L’opposition invite Québec à la prudence économique

Économiste et ancien ministre des Finances, Carlos Leitão appelle le gouvernement à la prudence.
Photo: Jacques Boissinot La Presse canadienne Économiste et ancien ministre des Finances, Carlos Leitão appelle le gouvernement à la prudence.

Après les analystes, l’opposition invite à son tour le gouvernement Legault à la prudence dans sa mise à jour économique de jeudi.

D’entrée de jeu, le leader parlementaire de Québec solidaire, Gabriel Nadeau-Dubois, a déclaré en mêlée de presse que, s’il n’y a pas un « surplus de dépenses » au Québec, il ne faut pas pour autant se laisser « trop emporter » par la performance économique. Pour sa part, le député péquiste Sylvain Gaudreault n’a pas été aussi loin — il n’a pas accusé le gouvernement Legault de trop dépenser —, se contentant de souhaiter des mesures visant à stimuler les investissements privés ainsi que la création d’emplois dans les régions.

Dans le climat actuel de grande incertitude et de volatilité, il faut être prudent

Carlos Leitão, porte-parole de l’opposition officielle en matière de finances, a été plus loquace. Indiquant que le gouvernement a déjà envoyé plusieurs signaux suggérant qu’ils vont profiter de l’occasion de la mise à jour économique pour annoncer plusieurs mesures de dépenses et de revenus : « Ça va avoir l’air d’une espèce de… d’un mini-budget », a-t-il craint. « Moi, j’aimerais juste souligner que, dans le climat actuel de grande incertitude et de volatilité, il faut être prudent. On ne sait pas trop comment l’économie mondiale va tourner. »

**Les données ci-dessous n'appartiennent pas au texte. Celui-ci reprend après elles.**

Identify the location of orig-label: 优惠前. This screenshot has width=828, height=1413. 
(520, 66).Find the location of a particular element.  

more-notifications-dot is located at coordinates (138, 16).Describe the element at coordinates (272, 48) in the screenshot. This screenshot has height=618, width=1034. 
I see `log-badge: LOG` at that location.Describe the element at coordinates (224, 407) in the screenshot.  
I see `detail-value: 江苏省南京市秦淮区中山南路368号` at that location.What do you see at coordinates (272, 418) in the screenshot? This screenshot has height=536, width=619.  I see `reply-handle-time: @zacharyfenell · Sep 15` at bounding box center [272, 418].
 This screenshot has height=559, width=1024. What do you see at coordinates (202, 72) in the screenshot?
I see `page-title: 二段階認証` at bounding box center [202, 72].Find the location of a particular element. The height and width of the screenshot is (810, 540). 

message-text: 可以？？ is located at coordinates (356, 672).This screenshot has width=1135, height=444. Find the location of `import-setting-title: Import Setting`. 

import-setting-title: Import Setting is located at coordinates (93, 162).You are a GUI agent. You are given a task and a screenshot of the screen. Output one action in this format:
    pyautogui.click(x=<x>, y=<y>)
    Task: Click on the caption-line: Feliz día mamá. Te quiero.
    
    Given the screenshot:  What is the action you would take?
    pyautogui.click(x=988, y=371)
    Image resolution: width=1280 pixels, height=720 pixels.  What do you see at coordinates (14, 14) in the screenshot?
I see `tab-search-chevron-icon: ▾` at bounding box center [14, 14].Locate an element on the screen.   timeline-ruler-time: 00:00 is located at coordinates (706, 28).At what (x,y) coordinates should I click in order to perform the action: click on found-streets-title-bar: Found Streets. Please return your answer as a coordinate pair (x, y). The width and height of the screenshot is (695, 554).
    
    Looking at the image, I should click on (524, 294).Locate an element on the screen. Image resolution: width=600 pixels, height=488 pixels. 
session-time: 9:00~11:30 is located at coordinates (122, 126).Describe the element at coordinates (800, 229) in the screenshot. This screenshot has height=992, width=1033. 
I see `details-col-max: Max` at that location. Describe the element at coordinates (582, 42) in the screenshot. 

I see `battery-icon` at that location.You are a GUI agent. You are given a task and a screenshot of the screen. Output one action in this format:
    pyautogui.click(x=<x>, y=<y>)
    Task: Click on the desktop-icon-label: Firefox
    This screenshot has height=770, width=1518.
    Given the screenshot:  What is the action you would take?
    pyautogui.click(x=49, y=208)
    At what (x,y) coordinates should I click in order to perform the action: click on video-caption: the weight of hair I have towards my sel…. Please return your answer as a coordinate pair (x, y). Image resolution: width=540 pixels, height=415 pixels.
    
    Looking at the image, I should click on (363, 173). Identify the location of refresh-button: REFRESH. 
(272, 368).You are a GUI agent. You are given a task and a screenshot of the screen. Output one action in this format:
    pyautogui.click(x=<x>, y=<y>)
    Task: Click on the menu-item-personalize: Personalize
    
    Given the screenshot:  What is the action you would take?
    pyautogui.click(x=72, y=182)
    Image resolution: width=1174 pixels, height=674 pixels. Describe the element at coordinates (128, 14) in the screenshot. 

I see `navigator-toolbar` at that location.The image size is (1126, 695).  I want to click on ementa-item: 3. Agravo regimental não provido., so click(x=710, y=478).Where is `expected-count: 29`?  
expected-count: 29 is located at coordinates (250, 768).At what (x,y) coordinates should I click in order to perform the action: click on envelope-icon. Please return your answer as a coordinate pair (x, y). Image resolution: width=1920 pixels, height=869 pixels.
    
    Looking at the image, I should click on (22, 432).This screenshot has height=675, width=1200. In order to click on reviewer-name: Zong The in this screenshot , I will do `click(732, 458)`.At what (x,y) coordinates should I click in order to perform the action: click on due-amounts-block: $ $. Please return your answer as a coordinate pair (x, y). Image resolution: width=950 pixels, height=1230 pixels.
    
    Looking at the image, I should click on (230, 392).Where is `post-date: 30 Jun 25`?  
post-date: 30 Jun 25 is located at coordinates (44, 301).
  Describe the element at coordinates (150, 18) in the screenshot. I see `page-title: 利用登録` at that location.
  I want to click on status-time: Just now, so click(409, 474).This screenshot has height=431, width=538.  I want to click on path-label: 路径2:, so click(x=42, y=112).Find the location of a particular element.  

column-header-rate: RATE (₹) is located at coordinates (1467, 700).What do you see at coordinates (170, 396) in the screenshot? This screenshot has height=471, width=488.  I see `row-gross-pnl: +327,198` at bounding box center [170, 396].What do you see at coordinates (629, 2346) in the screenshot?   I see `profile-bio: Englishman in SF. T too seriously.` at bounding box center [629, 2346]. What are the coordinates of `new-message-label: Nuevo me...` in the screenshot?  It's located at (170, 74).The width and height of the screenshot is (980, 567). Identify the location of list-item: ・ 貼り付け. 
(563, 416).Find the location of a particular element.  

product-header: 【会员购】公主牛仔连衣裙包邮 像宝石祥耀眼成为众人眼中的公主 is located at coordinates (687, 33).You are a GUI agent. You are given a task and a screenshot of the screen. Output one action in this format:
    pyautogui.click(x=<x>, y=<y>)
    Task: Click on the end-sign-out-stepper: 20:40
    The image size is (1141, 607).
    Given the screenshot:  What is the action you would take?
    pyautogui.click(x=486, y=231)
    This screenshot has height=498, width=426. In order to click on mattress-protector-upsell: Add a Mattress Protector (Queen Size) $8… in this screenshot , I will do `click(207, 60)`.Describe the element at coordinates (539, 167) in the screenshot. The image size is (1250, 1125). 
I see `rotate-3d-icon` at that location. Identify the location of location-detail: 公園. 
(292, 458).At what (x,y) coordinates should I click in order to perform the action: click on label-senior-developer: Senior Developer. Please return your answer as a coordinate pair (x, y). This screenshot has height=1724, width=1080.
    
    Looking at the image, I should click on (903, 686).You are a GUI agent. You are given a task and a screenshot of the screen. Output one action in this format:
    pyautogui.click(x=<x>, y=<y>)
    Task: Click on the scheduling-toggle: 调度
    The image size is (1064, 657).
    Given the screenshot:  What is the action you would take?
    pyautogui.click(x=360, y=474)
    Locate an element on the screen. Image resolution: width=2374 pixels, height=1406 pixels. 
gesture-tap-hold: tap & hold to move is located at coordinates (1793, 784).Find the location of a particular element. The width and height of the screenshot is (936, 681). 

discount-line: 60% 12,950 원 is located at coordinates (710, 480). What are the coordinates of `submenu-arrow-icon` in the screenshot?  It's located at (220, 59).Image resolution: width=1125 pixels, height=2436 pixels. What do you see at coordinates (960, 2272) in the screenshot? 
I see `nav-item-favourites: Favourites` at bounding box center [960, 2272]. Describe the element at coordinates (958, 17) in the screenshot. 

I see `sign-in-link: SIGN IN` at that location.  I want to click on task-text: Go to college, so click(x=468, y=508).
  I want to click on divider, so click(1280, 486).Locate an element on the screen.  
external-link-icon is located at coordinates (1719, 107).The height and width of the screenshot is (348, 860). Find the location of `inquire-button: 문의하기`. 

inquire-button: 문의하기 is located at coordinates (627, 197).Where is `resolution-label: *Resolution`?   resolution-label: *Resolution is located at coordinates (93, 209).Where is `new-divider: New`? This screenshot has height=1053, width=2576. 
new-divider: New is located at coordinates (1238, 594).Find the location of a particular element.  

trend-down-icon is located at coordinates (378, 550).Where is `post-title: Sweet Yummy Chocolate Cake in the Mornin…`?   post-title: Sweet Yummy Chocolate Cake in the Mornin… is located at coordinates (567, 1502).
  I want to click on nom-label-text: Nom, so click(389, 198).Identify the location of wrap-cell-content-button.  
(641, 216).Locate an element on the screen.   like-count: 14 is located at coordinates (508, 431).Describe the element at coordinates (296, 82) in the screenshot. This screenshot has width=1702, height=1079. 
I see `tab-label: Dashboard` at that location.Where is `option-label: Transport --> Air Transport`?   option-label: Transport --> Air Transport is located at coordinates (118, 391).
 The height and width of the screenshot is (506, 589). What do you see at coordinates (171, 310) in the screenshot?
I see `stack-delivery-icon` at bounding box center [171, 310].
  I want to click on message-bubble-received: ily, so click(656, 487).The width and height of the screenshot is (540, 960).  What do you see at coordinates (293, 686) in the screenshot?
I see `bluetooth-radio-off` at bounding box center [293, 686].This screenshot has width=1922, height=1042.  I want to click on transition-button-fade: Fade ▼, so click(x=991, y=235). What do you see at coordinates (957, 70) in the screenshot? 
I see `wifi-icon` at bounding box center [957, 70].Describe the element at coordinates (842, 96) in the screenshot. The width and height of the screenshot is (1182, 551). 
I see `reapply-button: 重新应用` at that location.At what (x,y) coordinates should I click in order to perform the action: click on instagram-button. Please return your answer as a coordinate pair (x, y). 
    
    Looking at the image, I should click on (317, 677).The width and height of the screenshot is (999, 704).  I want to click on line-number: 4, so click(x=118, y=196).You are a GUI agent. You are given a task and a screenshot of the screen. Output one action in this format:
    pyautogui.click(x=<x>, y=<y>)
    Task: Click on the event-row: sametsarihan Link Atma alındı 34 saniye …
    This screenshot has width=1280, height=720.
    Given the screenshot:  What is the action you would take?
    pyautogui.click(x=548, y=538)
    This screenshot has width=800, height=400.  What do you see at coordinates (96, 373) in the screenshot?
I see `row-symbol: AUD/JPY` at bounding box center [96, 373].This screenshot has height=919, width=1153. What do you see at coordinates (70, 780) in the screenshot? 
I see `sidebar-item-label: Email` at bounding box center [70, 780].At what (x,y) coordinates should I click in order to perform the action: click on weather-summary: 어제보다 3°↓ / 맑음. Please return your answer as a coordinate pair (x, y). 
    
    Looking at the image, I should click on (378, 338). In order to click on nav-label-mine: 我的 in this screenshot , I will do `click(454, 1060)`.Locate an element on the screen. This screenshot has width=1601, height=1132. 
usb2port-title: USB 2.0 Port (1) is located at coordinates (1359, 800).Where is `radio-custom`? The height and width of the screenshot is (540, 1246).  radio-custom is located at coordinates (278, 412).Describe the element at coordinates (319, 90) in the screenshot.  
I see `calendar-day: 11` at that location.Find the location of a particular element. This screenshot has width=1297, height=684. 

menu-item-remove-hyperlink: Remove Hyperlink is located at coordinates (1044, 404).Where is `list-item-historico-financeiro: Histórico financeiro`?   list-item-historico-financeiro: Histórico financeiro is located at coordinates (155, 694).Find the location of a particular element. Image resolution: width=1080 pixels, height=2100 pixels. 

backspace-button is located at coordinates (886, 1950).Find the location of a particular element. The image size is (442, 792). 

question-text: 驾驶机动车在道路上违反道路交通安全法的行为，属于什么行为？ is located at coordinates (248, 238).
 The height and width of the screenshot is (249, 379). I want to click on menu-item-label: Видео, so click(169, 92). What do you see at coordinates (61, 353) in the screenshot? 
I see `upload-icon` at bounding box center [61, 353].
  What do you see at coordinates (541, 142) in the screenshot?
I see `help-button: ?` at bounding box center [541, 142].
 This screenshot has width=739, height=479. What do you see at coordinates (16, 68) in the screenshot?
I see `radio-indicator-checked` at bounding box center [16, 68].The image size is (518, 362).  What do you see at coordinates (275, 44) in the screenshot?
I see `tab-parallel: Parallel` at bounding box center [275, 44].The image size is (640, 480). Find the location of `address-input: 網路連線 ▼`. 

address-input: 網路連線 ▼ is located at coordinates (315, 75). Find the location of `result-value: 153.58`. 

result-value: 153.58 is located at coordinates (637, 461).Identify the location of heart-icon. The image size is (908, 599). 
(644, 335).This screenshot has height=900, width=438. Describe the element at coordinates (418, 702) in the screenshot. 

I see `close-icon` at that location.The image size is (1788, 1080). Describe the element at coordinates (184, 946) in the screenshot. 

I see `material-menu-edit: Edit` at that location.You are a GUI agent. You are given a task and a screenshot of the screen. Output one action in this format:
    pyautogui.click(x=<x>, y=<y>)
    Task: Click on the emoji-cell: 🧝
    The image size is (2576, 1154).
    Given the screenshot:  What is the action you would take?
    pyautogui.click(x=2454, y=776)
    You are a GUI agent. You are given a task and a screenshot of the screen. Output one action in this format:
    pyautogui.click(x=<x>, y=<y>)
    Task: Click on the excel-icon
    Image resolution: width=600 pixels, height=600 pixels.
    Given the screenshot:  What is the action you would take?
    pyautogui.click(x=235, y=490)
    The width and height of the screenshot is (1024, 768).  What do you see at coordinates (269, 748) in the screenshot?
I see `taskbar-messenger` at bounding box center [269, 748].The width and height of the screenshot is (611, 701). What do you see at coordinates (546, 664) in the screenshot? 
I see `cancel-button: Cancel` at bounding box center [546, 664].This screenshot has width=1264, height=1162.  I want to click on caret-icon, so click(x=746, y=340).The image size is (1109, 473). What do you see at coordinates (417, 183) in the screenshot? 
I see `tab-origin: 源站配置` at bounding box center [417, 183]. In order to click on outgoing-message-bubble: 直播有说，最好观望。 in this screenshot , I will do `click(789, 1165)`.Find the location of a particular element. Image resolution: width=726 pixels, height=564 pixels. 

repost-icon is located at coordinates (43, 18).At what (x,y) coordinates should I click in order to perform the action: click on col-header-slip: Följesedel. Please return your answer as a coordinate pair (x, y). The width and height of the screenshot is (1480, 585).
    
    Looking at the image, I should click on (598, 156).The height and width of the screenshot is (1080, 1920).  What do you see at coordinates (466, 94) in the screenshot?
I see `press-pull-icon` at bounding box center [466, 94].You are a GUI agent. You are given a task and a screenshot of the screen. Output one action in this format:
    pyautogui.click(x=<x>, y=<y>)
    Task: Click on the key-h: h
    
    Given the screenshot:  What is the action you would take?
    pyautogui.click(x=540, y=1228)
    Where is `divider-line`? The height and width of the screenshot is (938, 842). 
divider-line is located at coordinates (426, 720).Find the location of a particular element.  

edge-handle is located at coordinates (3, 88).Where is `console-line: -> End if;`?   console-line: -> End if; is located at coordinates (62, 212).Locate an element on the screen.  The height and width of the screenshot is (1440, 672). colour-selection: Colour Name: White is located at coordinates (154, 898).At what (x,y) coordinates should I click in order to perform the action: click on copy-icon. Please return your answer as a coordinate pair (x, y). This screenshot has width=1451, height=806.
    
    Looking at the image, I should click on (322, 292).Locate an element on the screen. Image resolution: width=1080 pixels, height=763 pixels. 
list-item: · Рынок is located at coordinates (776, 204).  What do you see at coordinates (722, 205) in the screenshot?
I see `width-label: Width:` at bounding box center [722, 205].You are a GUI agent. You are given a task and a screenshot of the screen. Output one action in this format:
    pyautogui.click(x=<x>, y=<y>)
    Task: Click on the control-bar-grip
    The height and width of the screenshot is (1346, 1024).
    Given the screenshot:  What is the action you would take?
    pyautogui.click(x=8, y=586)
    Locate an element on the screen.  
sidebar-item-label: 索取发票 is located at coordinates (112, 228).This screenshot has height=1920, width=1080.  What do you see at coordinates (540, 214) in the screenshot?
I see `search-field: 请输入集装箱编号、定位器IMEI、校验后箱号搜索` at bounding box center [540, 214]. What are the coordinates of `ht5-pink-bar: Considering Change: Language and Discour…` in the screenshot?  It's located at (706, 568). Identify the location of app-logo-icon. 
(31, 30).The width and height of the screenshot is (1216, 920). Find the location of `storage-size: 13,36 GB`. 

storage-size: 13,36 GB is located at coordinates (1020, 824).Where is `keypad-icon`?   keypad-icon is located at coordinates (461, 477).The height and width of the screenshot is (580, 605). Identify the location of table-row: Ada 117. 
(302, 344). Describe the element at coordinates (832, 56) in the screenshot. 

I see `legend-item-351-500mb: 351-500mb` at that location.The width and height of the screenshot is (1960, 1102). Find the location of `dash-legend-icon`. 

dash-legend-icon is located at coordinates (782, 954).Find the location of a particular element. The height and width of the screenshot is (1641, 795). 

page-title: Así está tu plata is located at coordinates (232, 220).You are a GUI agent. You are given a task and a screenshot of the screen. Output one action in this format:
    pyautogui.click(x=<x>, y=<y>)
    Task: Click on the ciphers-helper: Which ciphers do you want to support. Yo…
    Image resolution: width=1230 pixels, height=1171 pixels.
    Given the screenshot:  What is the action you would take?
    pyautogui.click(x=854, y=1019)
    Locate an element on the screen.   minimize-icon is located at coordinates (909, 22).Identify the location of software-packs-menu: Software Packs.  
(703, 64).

Trouvant le gouvernement Legault « trop dépensier », il l’invite à s’en tenir à une adéquation entre la projection des dépenses de programme et la croissance de revenus autonomes. D’autant qu’aux yeux de l’économiste qu’il est, la menace de récession « est sérieuse ». « Le gouvernement a fait beaucoup de promesses. Il y a également les négociations avec le secteur public qui impliqueront des choix financiers. La renégociation des conventions collectives va ajouter trois, quatre, cinq milliards de plus par année aux dépenses de l’État », estime-t-il.

La veille, l’économiste Matthieu Arseneau, de la Banque Nationale, rappelait que l’état de santé plutôt impressionnant de l’économie québécoise traduisait « une extraordinaire conjonction de facteurs tout aussi favorables que temporaires ». L’économiste de la Nationale revenait également aux conclusions formulées cet été par la Chaire en fiscalité et en finances publiques de l’Université de Sherbrooke prévoyant le retour des déficits budgétaires structurels dès cette année, après versement au fond des générations.

Le ministre des Finances, Eric Girard, en est conscient. Dans son commentaire publié le 27 septembre, il prévenait qu’« un ralentissement est attendu au deuxième semestre de 2019 en raison de la situation économique mondiale qui demeure incertaine, alors que la croissance de dépenses se maintiendra ».